__THE DATA__:
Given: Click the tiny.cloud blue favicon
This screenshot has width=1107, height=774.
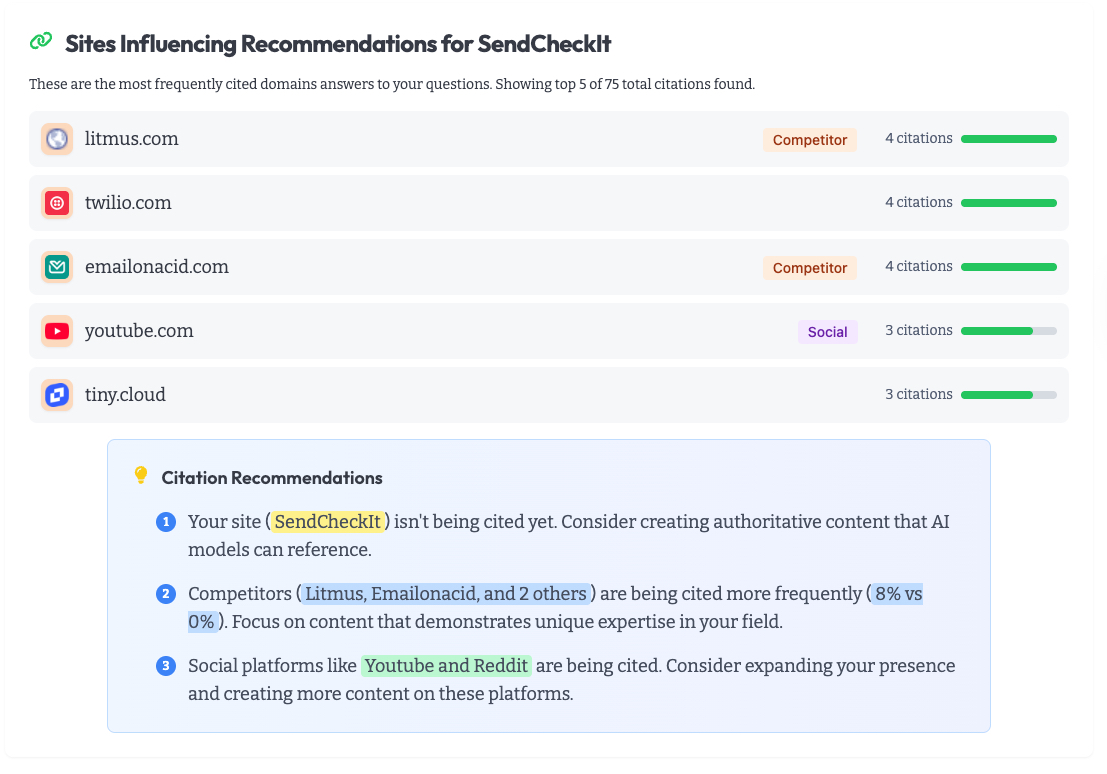Looking at the screenshot, I should (57, 395).
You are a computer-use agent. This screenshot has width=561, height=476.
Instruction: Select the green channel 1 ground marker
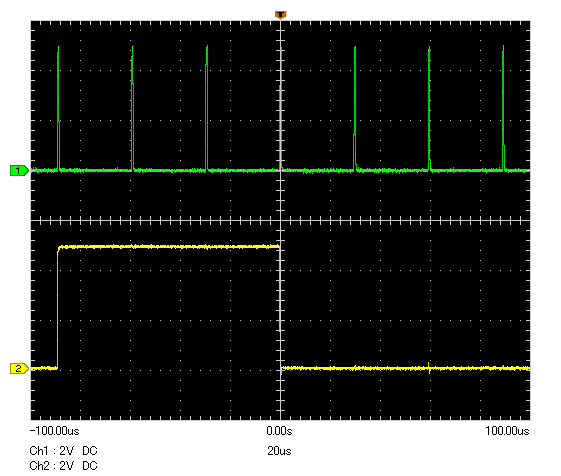click(x=19, y=171)
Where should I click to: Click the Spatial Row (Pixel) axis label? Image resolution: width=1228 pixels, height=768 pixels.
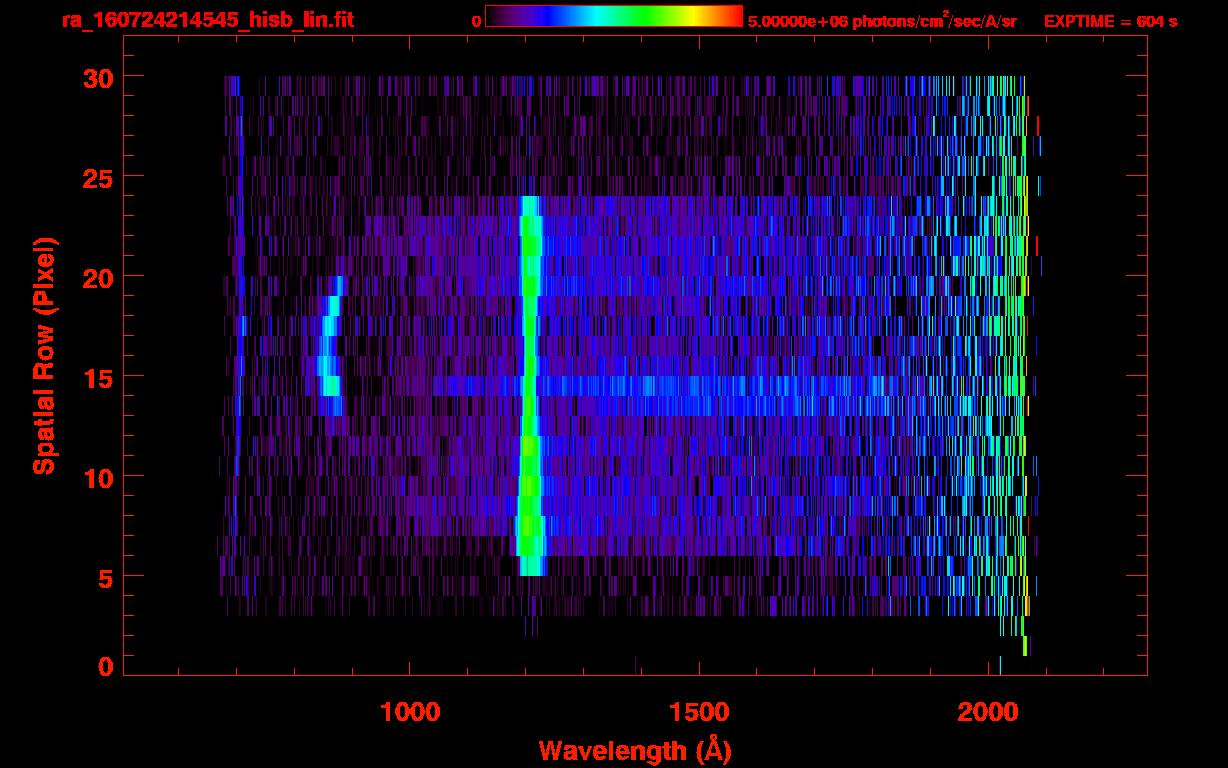[44, 355]

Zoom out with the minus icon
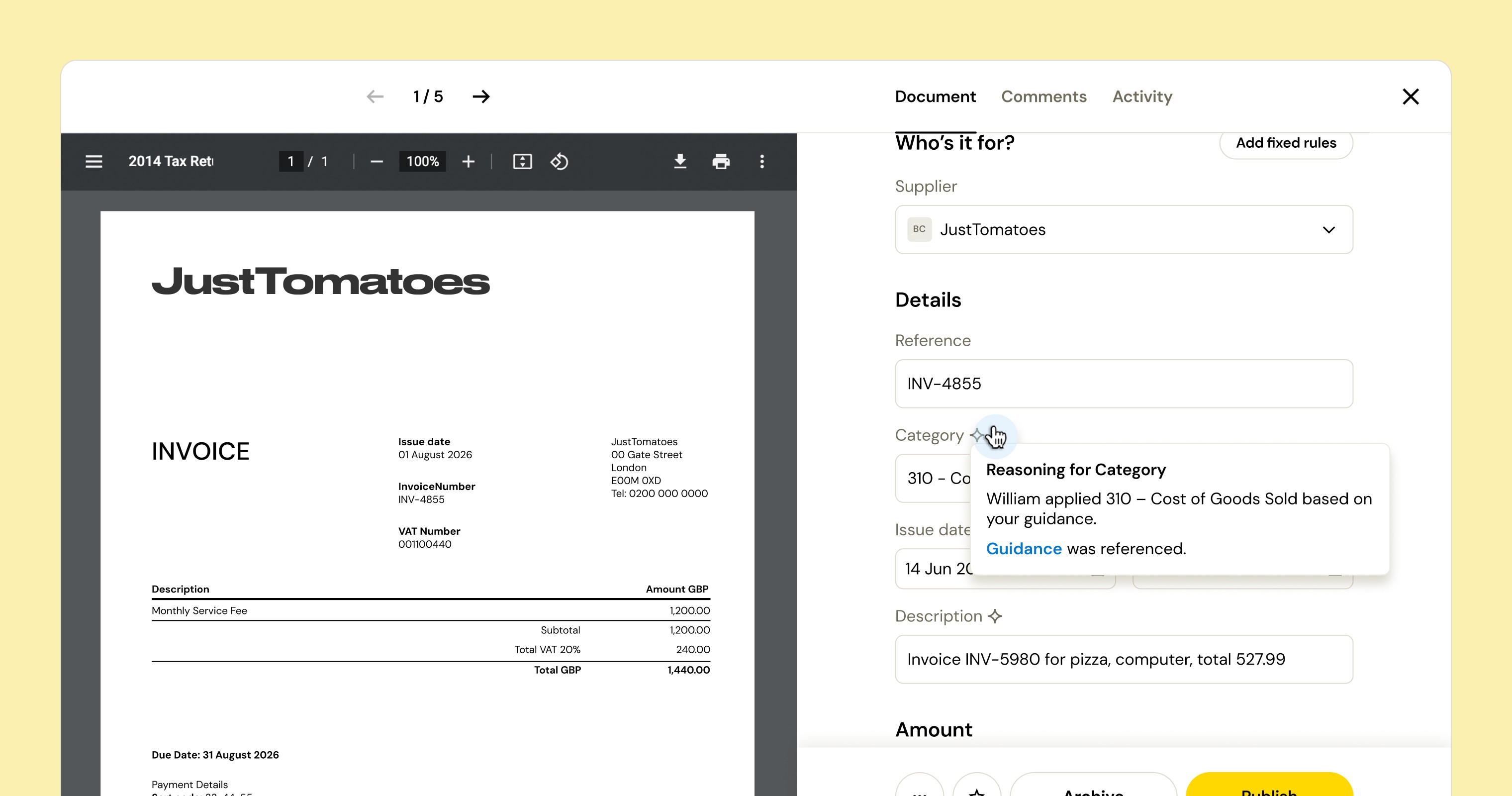coord(377,161)
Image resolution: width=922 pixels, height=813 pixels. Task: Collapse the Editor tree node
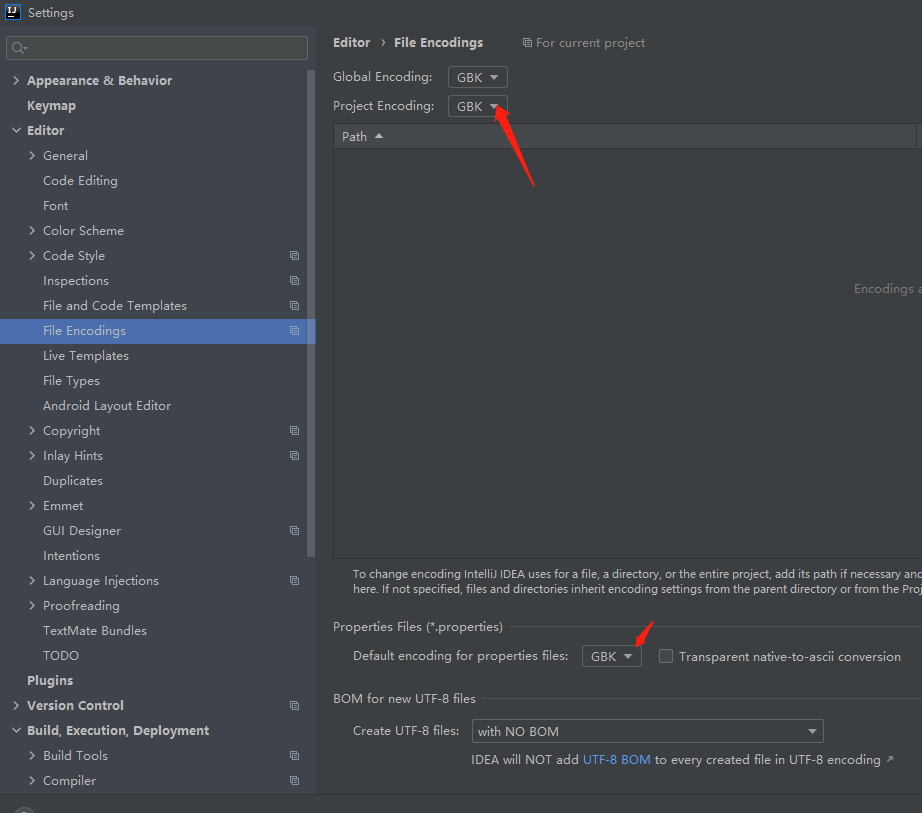click(x=16, y=130)
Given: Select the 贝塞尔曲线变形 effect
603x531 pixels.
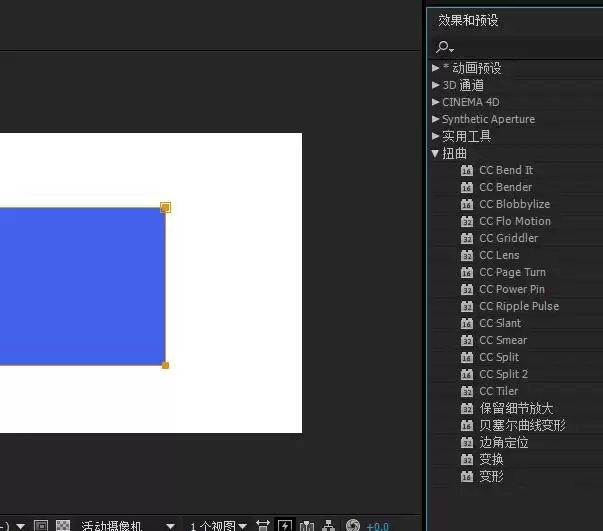Looking at the screenshot, I should tap(522, 425).
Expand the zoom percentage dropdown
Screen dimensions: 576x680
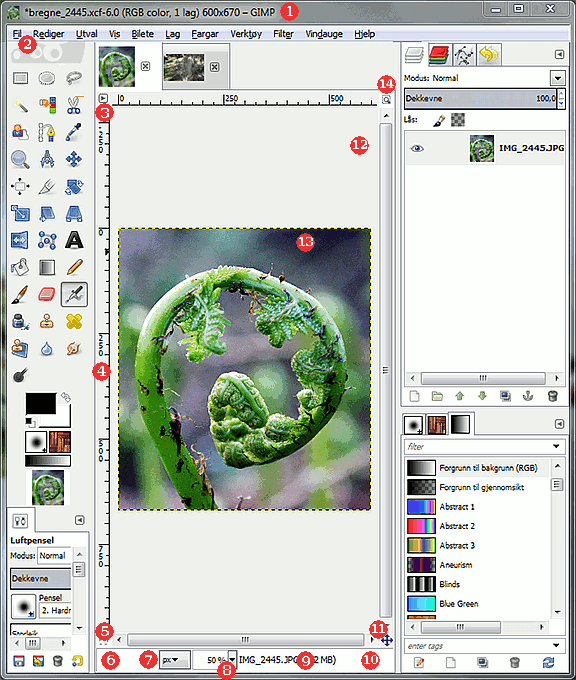233,660
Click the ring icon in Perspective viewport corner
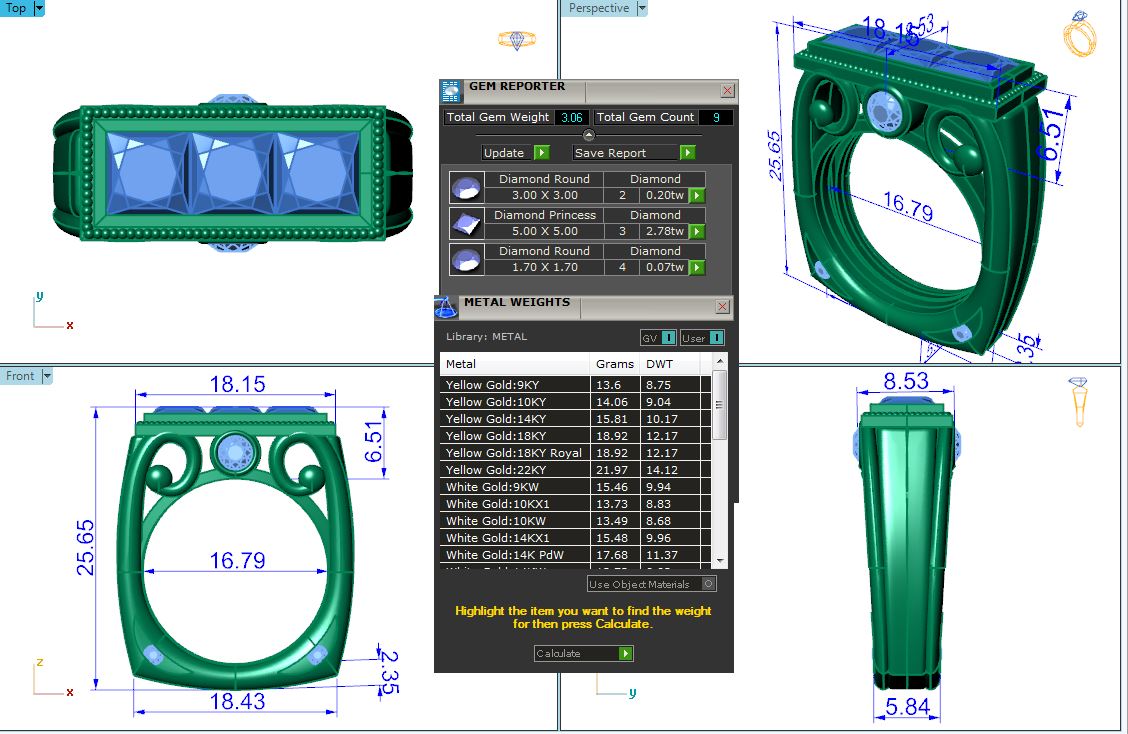 [1079, 37]
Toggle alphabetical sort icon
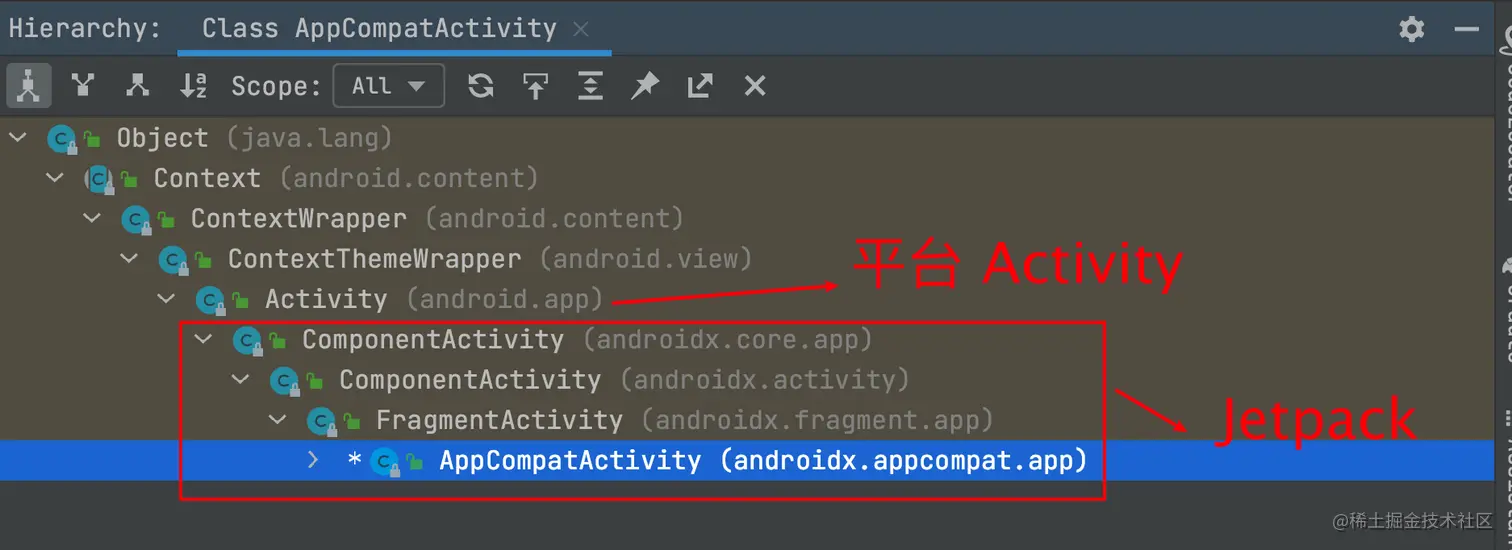Viewport: 1512px width, 550px height. (x=193, y=86)
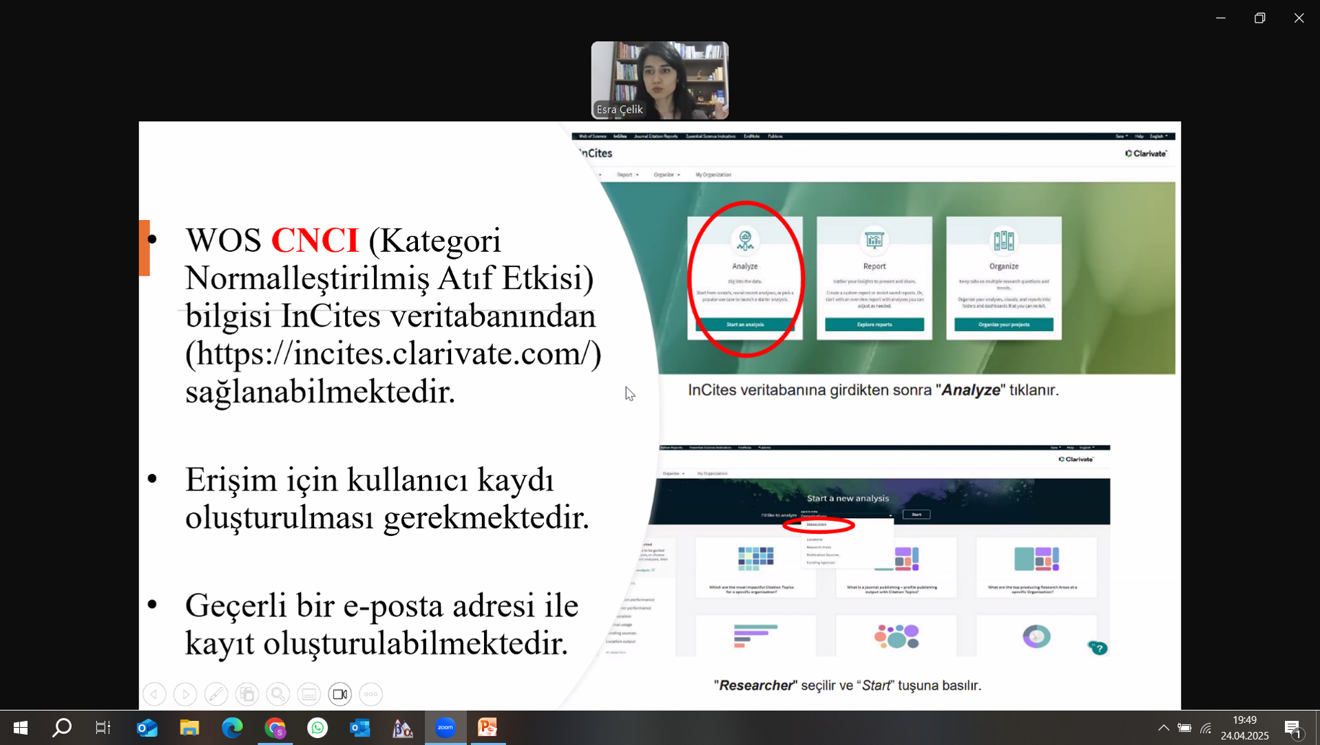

__WORK INSTRUCTIONS__: Every entry above is to be printed again exactly, pictures omitted.

__OUTPUT FOR THIS EXERCISE__:
Given: Click the tiny.cloud blue favicon
This screenshot has width=1107, height=774.
Looking at the screenshot, I should (57, 395).
You are a computer-use agent. This screenshot has width=561, height=476.
Instruction: Select the green channel 1 ground marker
click(x=19, y=171)
Where should I click to: Click the Spatial Row (Pixel) axis label? Image resolution: width=1228 pixels, height=768 pixels.
[44, 355]

Zoom out with the minus icon
coord(377,161)
Image resolution: width=922 pixels, height=813 pixels. Task: Collapse the Editor tree node
click(x=16, y=130)
Given: Select the 贝塞尔曲线变形 effect
603x531 pixels.
Looking at the screenshot, I should tap(522, 425).
Expand the zoom percentage dropdown
Screen dimensions: 576x680
233,660
Click the ring icon in Perspective viewport corner
 [1079, 37]
Toggle alphabetical sort icon
Viewport: 1512px width, 550px height. (x=193, y=86)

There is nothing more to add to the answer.